Segment Start: Task input

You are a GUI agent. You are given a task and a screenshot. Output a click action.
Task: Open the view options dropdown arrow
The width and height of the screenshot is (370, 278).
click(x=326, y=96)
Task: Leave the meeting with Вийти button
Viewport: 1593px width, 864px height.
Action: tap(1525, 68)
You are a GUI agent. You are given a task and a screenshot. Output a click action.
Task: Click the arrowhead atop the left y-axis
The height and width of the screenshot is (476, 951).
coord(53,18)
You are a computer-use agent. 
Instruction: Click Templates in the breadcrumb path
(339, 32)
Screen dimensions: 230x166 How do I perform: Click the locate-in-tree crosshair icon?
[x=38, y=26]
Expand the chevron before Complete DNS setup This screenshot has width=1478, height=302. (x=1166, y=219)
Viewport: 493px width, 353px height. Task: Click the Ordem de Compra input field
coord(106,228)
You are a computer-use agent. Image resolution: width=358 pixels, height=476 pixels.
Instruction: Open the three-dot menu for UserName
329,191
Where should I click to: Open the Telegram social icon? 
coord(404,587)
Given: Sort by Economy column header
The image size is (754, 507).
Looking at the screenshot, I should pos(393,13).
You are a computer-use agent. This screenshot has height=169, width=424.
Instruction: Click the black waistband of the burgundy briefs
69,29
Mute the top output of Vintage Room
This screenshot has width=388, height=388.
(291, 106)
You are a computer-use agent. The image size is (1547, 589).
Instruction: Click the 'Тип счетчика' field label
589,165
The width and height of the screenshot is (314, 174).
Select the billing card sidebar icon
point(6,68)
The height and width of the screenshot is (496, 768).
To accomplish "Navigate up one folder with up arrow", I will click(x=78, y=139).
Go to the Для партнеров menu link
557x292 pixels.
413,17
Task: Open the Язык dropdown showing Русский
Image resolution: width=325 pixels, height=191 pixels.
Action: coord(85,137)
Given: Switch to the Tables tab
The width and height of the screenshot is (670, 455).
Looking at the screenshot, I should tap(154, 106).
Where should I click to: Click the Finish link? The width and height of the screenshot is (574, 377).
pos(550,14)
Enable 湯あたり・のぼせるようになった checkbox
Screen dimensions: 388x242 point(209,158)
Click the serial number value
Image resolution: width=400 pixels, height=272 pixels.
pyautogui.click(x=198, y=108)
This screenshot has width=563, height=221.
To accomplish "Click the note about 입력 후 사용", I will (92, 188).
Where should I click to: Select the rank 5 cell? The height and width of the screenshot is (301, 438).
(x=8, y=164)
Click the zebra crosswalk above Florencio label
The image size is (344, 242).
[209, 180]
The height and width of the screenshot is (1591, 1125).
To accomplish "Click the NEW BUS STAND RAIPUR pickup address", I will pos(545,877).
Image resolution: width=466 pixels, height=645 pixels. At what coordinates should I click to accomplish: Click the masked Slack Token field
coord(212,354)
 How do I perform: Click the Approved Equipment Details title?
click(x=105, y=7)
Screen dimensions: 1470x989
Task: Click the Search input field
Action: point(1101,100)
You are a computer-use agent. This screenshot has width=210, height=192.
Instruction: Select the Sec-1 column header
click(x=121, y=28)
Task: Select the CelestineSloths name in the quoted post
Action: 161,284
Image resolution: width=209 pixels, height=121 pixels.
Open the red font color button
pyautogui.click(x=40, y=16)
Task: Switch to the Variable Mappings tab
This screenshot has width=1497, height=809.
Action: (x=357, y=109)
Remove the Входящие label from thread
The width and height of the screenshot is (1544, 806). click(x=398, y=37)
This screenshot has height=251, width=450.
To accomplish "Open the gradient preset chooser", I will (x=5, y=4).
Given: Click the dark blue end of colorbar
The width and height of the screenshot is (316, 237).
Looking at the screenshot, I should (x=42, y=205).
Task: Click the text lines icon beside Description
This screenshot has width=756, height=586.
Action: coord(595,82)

Segment End: Task input

What you need to do: Every entry must be quoted exactly as it appears above.

Response:
You are a GUI agent. You are given a task and a screenshot. Output a click action.
Task: Open the view options dropdown arrow
The width and height of the screenshot is (370, 278).
click(x=326, y=96)
Task: Leave the meeting with Вийти button
Viewport: 1593px width, 864px height.
Action: tap(1525, 68)
You are a GUI agent. You are given a task and a screenshot. Output a click action.
Task: Click the arrowhead atop the left y-axis
The height and width of the screenshot is (476, 951).
coord(53,18)
You are a computer-use agent. 
Instruction: Click Templates in the breadcrumb path
(339, 32)
Screen dimensions: 230x166 How do I perform: Click the locate-in-tree crosshair icon?
[x=38, y=26]
Expand the chevron before Complete DNS setup This screenshot has width=1478, height=302. (x=1166, y=219)
Viewport: 493px width, 353px height. Task: Click the Ordem de Compra input field
coord(106,228)
You are a computer-use agent. Image resolution: width=358 pixels, height=476 pixels.
Instruction: Open the three-dot menu for UserName
329,191
Where should I click to: Open the Telegram social icon? 
coord(404,587)
Given: Sort by Economy column header
The image size is (754, 507).
Looking at the screenshot, I should pos(393,13).
You are a computer-use agent. This screenshot has height=169, width=424.
Instruction: Click the black waistband of the burgundy briefs
69,29
Mute the top output of Vintage Room
This screenshot has width=388, height=388.
(291, 106)
You are a computer-use agent. The image size is (1547, 589).
Instruction: Click the 'Тип счетчика' field label
589,165
The width and height of the screenshot is (314, 174).
Select the billing card sidebar icon
point(6,68)
The height and width of the screenshot is (496, 768).
To accomplish "Navigate up one folder with up arrow", I will click(x=78, y=139).
Go to the Для партнеров menu link
557x292 pixels.
413,17
Task: Open the Язык dropdown showing Русский
Image resolution: width=325 pixels, height=191 pixels.
Action: coord(85,137)
Given: Switch to the Tables tab
The width and height of the screenshot is (670, 455).
Looking at the screenshot, I should tap(154, 106).
Where should I click to: Click the Finish link? The width and height of the screenshot is (574, 377).
pos(550,14)
Enable 湯あたり・のぼせるようになった checkbox
Screen dimensions: 388x242 point(209,158)
Click the serial number value
Image resolution: width=400 pixels, height=272 pixels.
pyautogui.click(x=198, y=108)
This screenshot has width=563, height=221.
To accomplish "Click the note about 입력 후 사용", I will (92, 188).
Where should I click to: Select the rank 5 cell? The height and width of the screenshot is (301, 438).
(x=8, y=164)
Click the zebra crosswalk above Florencio label
The image size is (344, 242).
[209, 180]
The height and width of the screenshot is (1591, 1125).
To accomplish "Click the NEW BUS STAND RAIPUR pickup address", I will pos(545,877).
Image resolution: width=466 pixels, height=645 pixels. At what coordinates should I click to accomplish: Click the masked Slack Token field
coord(212,354)
 How do I perform: Click the Approved Equipment Details title?
click(x=105, y=7)
Screen dimensions: 1470x989
Task: Click the Search input field
Action: point(1101,100)
You are a computer-use agent. This screenshot has width=210, height=192.
Instruction: Select the Sec-1 column header
click(x=121, y=28)
Task: Select the CelestineSloths name in the quoted post
Action: 161,284
Image resolution: width=209 pixels, height=121 pixels.
Open the red font color button
pyautogui.click(x=40, y=16)
Task: Switch to the Variable Mappings tab
This screenshot has width=1497, height=809.
Action: (x=357, y=109)
Remove the Входящие label from thread
The width and height of the screenshot is (1544, 806). click(x=398, y=37)
This screenshot has height=251, width=450.
To accomplish "Open the gradient preset chooser", I will (x=5, y=4).
Given: Click the dark blue end of colorbar
The width and height of the screenshot is (316, 237).
Looking at the screenshot, I should (x=42, y=205).
Task: Click the text lines icon beside Description
This screenshot has width=756, height=586.
Action: coord(595,82)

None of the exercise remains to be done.